Analytic row_number() should be the fastest
select *
from (
select
t.*,
row_number() over (partition by Id order by SDate) rn
from your_table t
) t where rn = 1;
You can achieve this with a self join, which may not be the fastest or most elegant solution:
CREATE TABLE #SOPostSample
(
SDate DATE ,
Id NVARCHAR(5) ,
Balance INT
);
INSERT INTO #SOPostSample
( SDate, Id, Balance )
VALUES ( '2016-01-01', 'ABC', 3 ),
( '2016-01-01', 'DEF', 7 ),
( '2016-01-01', 'GHI', 2 ),
( '2016-02-01', 'ABC', 6 ),
( '2016-02-01', 'DEF', 4 ),
( '2016-02-01', 'GHI', 8 ),
( '2016-02-01', 'XYZ', 12 );
SELECT t1.Id ,
MIN(t2.Balance) Balance
FROM #SOPostSample t1
INNER JOIN #SOPostSample t2 ON t1.Id = t2.Id
GROUP BY t1.Id ,
t2.SDate
HAVING t2.SDate = MIN(t1.SDate);
DROP TABLE #SOPostSample;
Produces:
id Balance
============
ABC 3
DEF 7
GHI 2
XYZ 12
This works for the sample data, but please test with more data as I just wrote it quickly.
This should work, Top 1 just inserted for safety, should not be needed if SDate and Id are unique in combination
SELECT o.Id ,
( SELECT TOP 1
Balance
FROM tbl
WHERE Id = o.Id
AND SDate = MIN(o.SDate)
) Balance
FROM tbl o
GROUP BY Id
HAVING sDate BETWEEN '20160101' AND '20160201';
You can use sub-query
SELECT Id ,
( SELECT TOP 1
Balance
FROM [TableName] AS T1
WHERE T1.Id = [TableName].Id
ORDER BY SDate
) AS Balance
FROM [TableName]
GROUP BY Id;

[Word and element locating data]

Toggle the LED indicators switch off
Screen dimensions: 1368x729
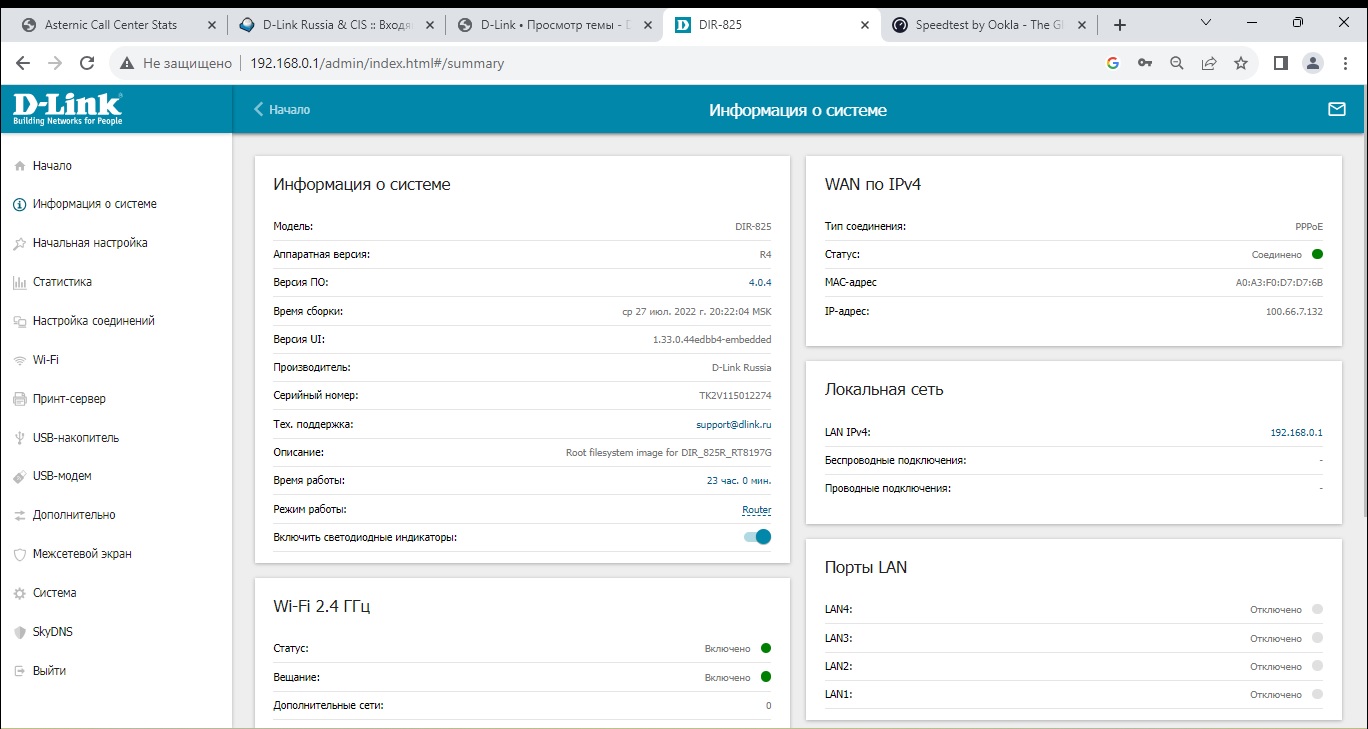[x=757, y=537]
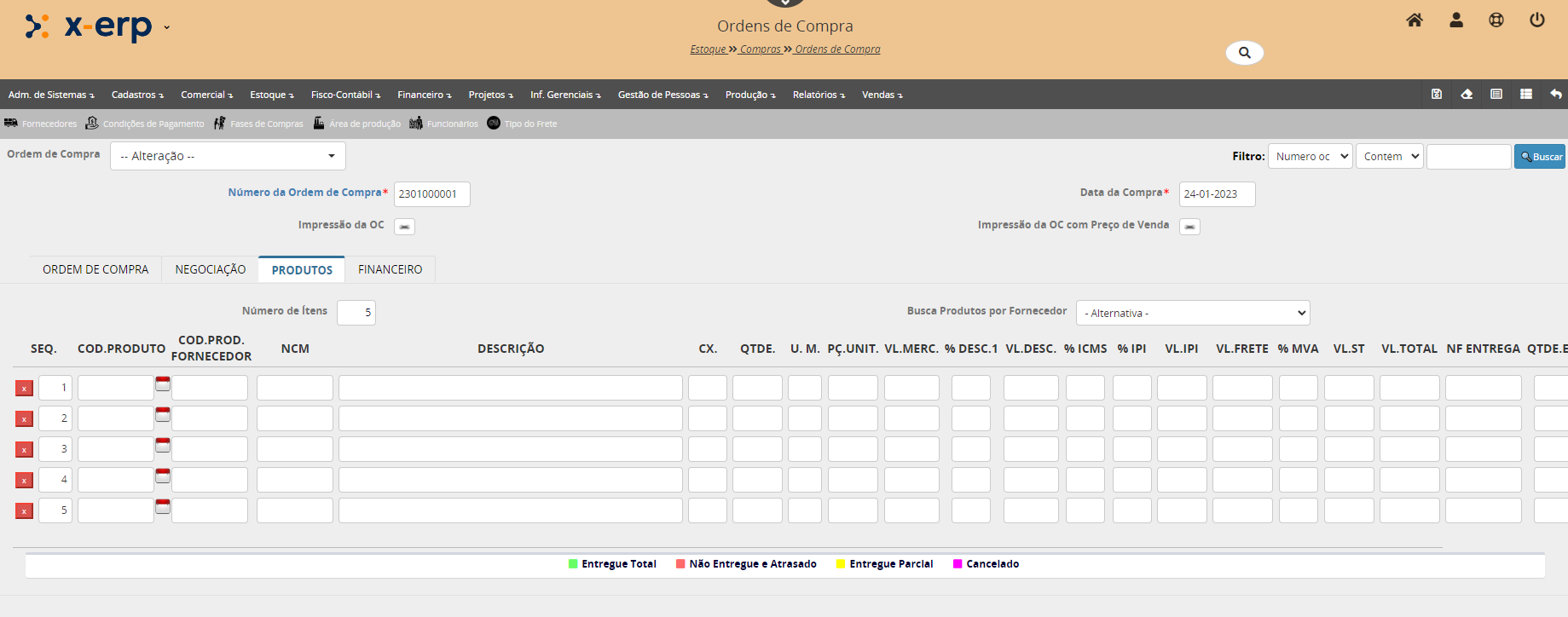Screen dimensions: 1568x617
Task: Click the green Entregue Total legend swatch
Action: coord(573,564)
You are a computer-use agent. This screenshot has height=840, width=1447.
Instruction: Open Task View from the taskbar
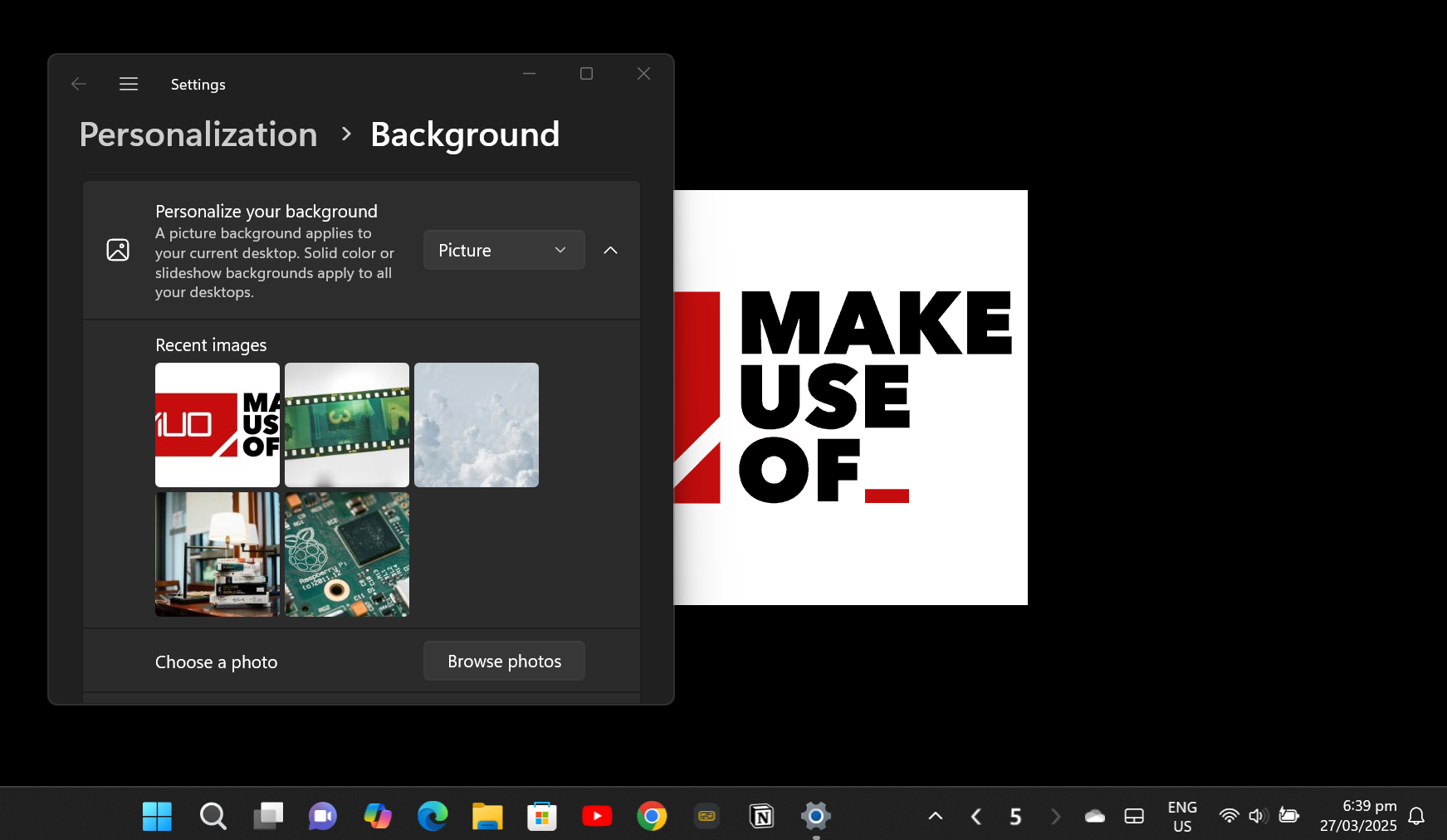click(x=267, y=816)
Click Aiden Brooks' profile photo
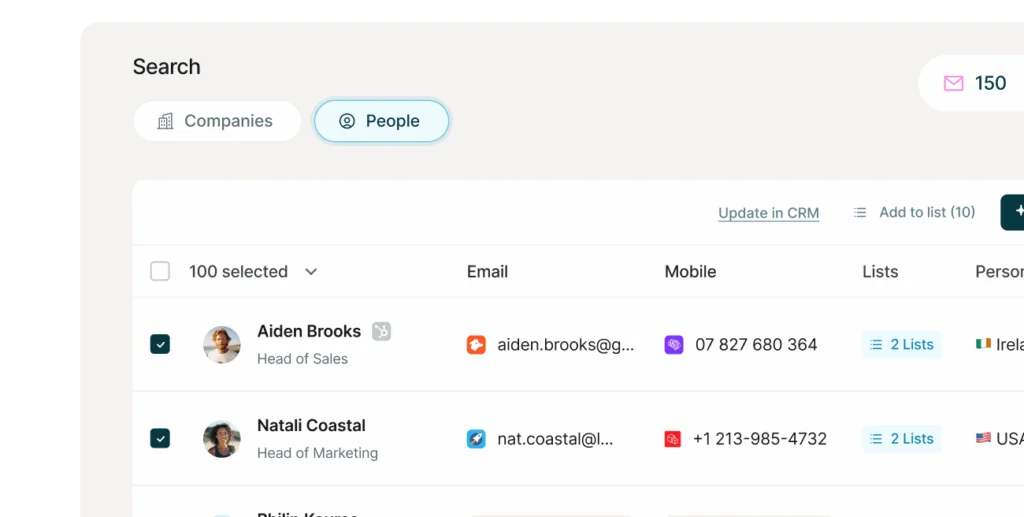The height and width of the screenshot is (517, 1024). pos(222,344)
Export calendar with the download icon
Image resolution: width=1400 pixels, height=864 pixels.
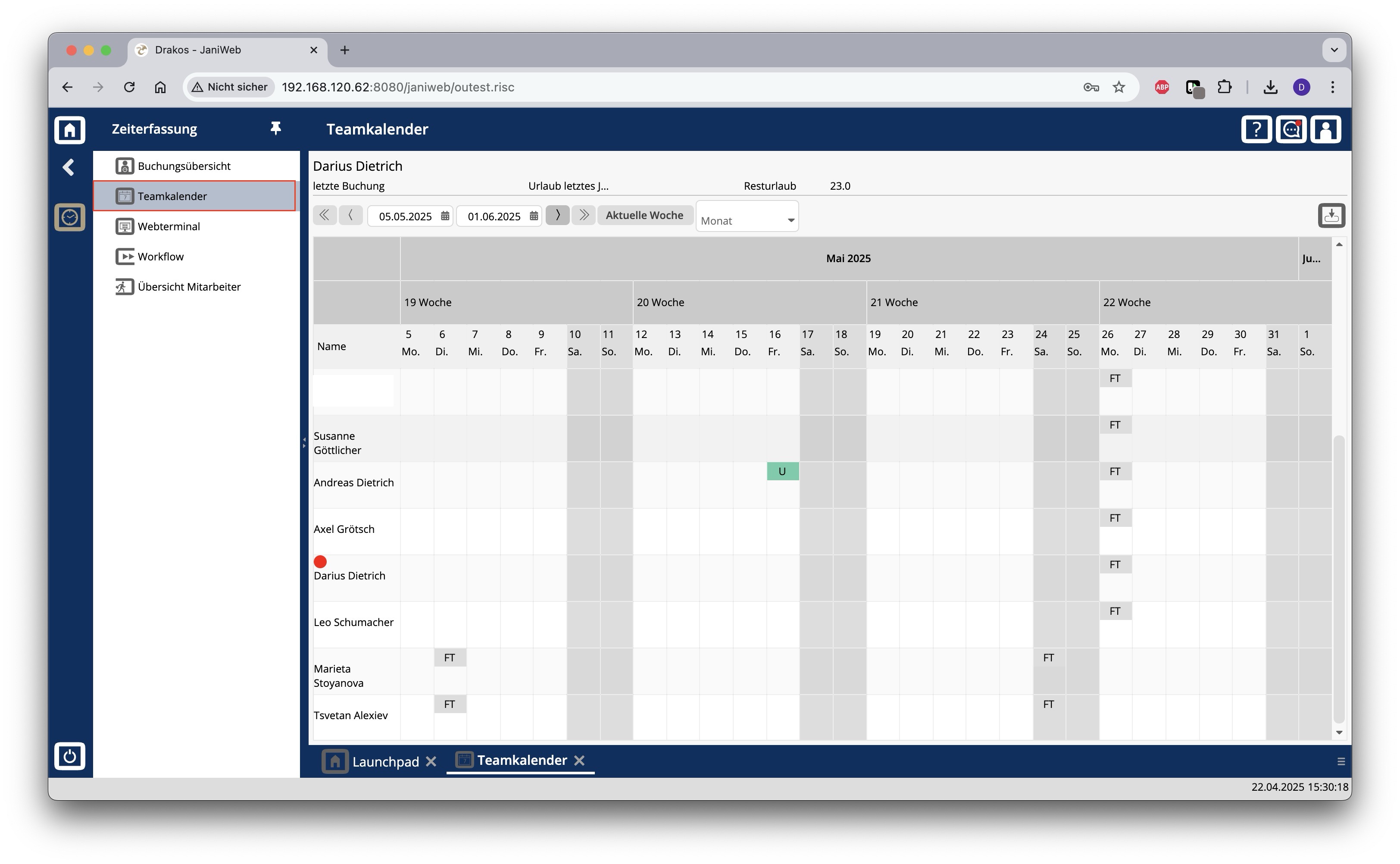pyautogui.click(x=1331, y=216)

EXERCISE PROMPT: From the SQL thread, reproduce the passage starting at "This should work, Top" and ending at "SDate = MIN(o.SDate)".

PROBLEM SOLUTION:
This should work, Top 1 just inserted for safety, should not be needed if SDate and Id are unique in combination
SELECT o.Id ,
( SELECT TOP 1
Balance
FROM tbl
WHERE Id = o.Id
AND SDate = MIN(o.SDate)